- **Text passage**
____________________
But neither the opposition he had met with, nor his four years of solitude and penance in the desert, had subdued the fiery enthusiasm of temperament which characterised this celebrated man. At Rome he boldly combated the luxurious self-indulgence of the clergy, and preached religious abstinence and mortification. He was particularly remarkable for the influence he obtained over the Roman women; we find them, subdued or excited by his eloquent exhortations, devoting themselves to perpetual chastity, distributing their possessions among the poor, or spending their days in attendance on the sick, and ready to follow their teacher to the Holy Land—to the desert—even to death. His most celebrated female convert was Paula, a noble Roman matron, a descendant of the Scipios and the Gracchi. Marcella, another of these Roman ladies, was the first who, in the East, collected together a number of pious women to dwell together in community: hence she is, by some authors, considered as the first nun; but others contend that Martha, the sister of Mary Magdalene, was the first who founded a religious community of women.

After three years’ sojourn at Rome, St. Jerome returned to Palestine, and took up his residence in a monastery he had founded at Bethlehem. When, in extreme old age, he became sensible of the approach of death, he raised with effort his emaciated limbs, and, commanding himself to be carried into the chapel of the monastery, he received the Sacrament for the last time from the hands of the priest, and soon after expired. He died in 420, leaving, besides his famous translation of the Scriptures, numerous controversial writings, epistles, and commentaries.


We read in the legendary history of St. Jerome, that one evening, as he sat within the gates of his monastery at Bethlehem, a lion entered, limping, as in pain; and all the brethren, when they saw the lion, fled in terror: but Jerome arose, and went forward to meet him, as though he had been a guest. And the lion lifted up his paw, and St. Jerome, on examining it, found that it was wounded by a thorn, which he extracted; and he tended the lion till he was healed. The grateful beast remained with his benefactor, and Jerome confided to him the task of guarding an ass which was employed in bringing firewood from the forest. On one occasion, the lion having gone to sleep while the ass was at pasture, some merchants passing by carried away the latter; and the lion, after searching for him in vain, returned to the monastery with drooping head, as one ashamed. St. Jerome, believing that he had devoured his companion, commanded that the daily task of the ass should be laid upon the lion, and that the faggots should be bound on his back, to which he magnanimously submitted, until the ass was recovered; which was in this wise. One day, the lion, having finished his task, ran hither and thither, still seeking his companion; and he saw a caravan of merchants approaching, and a string of camels, which, according to the Arabian custom, were led by an ass; and when the lion recognised his friend, he drove the camels into the convent, and so terrified the merchants, that they confessed the theft, and received pardon from St. Jerome.
____________________
- **Supplied entries**
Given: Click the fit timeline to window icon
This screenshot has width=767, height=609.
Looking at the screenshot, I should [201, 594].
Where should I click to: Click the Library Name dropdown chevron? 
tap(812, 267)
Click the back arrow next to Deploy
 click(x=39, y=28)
____________________
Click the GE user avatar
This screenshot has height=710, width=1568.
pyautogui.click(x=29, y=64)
____________________
- **What you have to do**
According to the text on St. Jerome, where did Jerome take up residence after returning to Palestine from Rome?

- **Exercise solution**
In a monastery he had founded at Bethlehem.